::: Task data :::

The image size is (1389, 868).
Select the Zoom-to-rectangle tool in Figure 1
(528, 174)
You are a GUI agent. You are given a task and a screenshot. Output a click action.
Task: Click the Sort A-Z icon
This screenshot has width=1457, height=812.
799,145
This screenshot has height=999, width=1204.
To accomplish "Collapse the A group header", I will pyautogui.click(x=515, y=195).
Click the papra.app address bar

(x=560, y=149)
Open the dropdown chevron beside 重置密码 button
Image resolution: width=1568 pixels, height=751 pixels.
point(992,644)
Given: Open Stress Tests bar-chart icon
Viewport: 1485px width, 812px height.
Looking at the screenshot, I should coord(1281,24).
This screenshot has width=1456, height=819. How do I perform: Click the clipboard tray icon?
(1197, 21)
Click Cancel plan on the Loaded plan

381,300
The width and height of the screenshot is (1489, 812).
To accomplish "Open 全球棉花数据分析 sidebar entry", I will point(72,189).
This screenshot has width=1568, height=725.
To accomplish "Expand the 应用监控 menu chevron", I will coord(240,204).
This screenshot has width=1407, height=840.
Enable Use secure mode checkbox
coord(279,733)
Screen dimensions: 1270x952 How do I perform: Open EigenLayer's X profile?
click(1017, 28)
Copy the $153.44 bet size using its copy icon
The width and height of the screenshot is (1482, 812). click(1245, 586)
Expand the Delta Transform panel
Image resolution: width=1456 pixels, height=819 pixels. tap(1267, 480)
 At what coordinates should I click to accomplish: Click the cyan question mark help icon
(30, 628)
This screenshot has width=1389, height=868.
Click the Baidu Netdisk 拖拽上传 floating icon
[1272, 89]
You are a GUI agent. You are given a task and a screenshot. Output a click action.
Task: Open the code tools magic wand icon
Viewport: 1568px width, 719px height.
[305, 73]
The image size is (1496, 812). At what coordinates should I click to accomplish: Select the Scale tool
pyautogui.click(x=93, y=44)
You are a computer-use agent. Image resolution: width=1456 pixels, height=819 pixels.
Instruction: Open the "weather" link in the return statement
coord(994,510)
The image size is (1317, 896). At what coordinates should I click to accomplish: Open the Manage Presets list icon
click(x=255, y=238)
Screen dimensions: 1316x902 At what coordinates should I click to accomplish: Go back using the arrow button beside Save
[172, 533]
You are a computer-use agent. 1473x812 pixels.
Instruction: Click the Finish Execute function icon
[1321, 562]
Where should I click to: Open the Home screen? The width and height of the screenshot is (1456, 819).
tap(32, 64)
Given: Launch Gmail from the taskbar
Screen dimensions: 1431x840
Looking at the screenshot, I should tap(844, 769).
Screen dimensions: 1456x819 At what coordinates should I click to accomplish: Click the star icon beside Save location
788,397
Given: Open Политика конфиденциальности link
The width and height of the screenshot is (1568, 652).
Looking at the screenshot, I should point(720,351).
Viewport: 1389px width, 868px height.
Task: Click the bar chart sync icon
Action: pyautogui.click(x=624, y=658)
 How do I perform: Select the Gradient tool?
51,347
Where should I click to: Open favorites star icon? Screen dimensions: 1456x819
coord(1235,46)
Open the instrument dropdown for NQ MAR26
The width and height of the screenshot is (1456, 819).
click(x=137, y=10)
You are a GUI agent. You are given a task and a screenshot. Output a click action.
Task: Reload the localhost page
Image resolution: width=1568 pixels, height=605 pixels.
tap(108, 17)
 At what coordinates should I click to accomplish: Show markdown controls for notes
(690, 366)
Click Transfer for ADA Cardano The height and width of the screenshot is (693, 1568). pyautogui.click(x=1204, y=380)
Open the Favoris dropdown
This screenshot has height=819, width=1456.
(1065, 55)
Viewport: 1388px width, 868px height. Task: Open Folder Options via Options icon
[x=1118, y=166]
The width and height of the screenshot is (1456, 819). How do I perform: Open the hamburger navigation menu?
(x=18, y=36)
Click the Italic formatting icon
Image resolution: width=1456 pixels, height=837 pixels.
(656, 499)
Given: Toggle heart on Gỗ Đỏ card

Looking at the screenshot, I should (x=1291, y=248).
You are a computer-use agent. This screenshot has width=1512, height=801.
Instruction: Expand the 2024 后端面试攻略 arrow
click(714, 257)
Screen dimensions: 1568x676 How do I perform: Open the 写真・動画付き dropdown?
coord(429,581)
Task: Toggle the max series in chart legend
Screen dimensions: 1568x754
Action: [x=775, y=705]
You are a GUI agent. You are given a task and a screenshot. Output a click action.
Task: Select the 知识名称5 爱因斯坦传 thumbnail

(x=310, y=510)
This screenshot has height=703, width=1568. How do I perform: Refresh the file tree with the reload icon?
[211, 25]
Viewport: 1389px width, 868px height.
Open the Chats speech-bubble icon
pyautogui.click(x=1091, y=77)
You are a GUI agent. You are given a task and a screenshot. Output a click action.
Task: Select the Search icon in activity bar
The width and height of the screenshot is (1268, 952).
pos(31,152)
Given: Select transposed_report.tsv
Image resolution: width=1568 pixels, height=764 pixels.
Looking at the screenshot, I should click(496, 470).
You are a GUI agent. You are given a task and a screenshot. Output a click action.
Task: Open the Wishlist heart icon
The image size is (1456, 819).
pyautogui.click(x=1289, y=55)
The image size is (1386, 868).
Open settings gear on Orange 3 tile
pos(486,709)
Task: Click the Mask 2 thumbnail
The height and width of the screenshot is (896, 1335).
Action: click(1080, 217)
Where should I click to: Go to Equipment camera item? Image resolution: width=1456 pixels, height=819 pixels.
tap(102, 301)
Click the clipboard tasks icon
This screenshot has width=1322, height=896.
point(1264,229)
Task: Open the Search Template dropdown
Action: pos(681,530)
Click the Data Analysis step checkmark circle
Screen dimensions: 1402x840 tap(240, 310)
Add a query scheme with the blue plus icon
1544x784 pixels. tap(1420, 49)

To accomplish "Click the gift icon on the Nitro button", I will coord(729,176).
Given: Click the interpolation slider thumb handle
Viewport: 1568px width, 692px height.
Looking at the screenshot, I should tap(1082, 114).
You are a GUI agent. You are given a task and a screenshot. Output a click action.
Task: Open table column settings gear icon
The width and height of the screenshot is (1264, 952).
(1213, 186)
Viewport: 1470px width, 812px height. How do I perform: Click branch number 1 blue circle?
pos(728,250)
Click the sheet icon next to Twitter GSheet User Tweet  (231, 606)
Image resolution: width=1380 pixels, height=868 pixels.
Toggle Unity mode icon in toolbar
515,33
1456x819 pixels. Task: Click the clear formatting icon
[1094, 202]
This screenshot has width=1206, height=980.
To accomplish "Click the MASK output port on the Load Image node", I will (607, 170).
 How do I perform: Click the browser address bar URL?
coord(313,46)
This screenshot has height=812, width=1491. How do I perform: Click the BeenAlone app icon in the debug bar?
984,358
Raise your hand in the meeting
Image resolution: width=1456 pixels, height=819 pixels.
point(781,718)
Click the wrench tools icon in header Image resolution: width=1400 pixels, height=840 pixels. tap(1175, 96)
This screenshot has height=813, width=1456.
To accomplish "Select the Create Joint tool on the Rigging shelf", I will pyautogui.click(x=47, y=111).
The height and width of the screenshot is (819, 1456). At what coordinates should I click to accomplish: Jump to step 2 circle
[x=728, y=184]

:::

To do
Among the lines of the preceding data, which ones hold the word "header"? List them.

Solution for this exercise
To accomplish "Collapse the A group header", I will pyautogui.click(x=515, y=195).
Click the wrench tools icon in header Image resolution: width=1400 pixels, height=840 pixels. tap(1175, 96)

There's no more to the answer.